DeFi protocol Conic Finance suffered an exploit today by a hacker who managed to make off with 1700 ether (over $3.2 million), according to security analysts at BlockSec. Conic is a DeFi protocol designed to allocate funds across the Curve decentralized exchange using the liquidity pools it operates.
The unidentified attacker exploited a reentrancy vulnerability, which subsequently allowed the manipulation of a faulty price oracle that Conic relied on. This enabled them to drain funds, said Matthew Jiang, the director of security services at BlockSec, in an interview with The Block.
Such an attack leverages the ability to repeatedly call a function within a single transaction before the initial function call completes. This mechanism lets the attacker withdraw more funds than they’re entitled to.
In the incident around 6:35 am ET today, the hacker executed a flash loan, borrowing 20,000 staked ether, as evidenced by on-chain data. These funds were routed to Conic so its price oracle, which is sourced from a third-party “read-only” smart contract, could be tampered with — facilitating the reentrancy attack — BlockSec explained. “The flash-loaned stETH was utilized to amplify the profit,” Jiang said.

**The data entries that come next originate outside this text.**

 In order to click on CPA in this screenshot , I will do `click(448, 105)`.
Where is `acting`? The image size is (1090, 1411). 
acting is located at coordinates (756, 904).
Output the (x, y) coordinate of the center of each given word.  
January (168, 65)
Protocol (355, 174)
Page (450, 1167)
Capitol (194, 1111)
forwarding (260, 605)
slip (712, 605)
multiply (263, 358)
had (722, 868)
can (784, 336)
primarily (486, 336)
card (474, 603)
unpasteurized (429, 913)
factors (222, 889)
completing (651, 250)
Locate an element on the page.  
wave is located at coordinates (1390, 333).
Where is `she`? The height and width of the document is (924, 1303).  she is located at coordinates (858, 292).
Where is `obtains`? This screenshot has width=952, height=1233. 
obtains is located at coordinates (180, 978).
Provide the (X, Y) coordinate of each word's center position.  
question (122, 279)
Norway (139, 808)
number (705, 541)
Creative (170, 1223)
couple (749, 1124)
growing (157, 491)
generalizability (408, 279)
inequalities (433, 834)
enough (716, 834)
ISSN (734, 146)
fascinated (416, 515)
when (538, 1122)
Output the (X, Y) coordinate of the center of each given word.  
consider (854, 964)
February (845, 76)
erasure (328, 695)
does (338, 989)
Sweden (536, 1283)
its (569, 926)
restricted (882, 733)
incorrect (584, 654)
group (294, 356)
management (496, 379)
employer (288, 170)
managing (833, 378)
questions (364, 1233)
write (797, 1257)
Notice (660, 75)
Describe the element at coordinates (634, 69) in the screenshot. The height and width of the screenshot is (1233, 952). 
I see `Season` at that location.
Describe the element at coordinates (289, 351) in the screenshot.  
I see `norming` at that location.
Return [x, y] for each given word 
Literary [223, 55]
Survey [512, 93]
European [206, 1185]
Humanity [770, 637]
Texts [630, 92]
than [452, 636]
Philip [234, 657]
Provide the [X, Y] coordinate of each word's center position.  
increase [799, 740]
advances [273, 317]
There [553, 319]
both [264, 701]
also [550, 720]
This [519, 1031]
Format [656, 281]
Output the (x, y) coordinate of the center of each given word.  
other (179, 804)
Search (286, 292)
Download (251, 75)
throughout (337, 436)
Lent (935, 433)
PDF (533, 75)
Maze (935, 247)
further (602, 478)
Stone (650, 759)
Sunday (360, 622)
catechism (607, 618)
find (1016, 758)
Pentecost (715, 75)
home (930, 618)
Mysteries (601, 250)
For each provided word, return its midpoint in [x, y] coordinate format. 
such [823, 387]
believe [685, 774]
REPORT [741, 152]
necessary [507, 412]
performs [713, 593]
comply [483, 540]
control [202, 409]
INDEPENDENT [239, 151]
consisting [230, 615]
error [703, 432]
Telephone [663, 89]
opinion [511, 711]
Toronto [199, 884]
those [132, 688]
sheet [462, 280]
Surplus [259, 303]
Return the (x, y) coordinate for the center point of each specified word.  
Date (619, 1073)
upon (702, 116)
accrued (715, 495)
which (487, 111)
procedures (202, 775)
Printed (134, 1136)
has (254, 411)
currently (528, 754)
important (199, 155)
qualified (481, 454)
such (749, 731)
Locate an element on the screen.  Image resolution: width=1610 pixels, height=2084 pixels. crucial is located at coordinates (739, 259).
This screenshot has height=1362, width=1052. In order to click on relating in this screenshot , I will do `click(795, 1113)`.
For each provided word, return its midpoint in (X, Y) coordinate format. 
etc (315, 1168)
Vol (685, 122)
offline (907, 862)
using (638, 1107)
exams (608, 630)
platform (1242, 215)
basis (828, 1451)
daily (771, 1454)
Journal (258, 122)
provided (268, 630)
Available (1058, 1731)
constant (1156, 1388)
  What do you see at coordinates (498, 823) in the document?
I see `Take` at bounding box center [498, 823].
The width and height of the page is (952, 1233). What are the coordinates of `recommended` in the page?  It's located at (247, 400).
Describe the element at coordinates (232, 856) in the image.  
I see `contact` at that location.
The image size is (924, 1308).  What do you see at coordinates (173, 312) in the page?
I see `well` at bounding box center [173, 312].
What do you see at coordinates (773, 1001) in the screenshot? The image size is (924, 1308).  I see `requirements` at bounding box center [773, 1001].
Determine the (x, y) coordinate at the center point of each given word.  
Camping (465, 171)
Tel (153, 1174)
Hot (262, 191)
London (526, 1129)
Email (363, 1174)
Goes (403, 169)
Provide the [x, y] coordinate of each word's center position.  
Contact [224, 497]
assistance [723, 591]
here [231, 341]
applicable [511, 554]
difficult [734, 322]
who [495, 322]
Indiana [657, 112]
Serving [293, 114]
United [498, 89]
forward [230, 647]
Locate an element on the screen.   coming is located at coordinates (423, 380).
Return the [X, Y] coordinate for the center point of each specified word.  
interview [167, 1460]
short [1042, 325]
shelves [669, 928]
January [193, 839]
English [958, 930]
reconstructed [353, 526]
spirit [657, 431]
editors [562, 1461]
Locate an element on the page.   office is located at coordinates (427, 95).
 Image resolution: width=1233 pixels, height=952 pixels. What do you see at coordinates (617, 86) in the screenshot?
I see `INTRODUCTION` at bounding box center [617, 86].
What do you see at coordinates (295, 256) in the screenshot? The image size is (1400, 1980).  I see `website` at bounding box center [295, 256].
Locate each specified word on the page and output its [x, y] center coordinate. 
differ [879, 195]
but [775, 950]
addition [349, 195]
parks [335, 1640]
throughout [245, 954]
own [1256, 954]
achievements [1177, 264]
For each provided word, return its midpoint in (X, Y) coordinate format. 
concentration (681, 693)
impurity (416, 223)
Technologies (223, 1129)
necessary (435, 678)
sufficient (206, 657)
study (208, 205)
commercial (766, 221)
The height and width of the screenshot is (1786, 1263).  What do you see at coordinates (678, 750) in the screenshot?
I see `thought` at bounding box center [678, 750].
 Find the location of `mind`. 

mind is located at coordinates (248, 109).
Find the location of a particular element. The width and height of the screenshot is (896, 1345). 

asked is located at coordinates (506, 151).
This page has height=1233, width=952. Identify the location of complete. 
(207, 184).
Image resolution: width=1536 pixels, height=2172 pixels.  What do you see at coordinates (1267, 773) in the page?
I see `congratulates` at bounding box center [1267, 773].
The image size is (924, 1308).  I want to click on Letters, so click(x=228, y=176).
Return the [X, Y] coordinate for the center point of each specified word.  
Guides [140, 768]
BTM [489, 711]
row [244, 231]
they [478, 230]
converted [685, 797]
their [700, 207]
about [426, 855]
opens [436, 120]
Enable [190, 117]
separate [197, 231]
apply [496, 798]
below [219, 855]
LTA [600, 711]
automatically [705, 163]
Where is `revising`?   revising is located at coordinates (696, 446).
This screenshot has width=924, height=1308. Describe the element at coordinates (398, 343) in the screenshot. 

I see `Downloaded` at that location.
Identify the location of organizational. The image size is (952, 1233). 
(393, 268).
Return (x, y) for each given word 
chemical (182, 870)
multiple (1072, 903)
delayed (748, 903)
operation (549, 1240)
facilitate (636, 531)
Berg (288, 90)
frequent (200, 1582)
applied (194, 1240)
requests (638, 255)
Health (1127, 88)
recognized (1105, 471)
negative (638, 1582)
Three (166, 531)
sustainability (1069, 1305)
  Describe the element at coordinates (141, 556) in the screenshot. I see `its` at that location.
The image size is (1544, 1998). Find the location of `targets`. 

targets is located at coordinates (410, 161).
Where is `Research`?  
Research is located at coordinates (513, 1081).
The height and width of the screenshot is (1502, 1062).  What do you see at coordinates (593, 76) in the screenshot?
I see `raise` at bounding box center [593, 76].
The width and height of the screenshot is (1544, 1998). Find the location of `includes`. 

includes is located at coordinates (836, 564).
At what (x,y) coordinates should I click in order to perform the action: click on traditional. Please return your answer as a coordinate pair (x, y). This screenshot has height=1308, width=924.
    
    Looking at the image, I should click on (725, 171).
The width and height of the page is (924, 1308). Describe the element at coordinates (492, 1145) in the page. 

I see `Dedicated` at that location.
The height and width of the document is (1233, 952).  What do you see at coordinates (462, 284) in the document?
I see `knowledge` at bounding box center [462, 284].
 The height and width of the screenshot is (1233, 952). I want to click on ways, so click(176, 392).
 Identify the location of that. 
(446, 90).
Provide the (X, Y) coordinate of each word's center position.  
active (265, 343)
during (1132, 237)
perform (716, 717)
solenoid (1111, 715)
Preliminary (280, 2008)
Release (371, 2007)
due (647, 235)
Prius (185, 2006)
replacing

Keeping its community informed, Conic announced in a Twitter post that the team was “investigating an exploit involving the ETH Omnipool” and promised to share further updates.
After what appears to be a second attack, Curve Finance urged users to remove all funds from Conic Finance Friday afternoon. Conic later shut down all deposits across omnipools.
"Users are still able to withdraw," Conic Finance wrote on Twitter. "We are assessing the situation and will provide updates as soon as we have them."
(Updates with tweet from Curve Finance, additional comment from Conic.)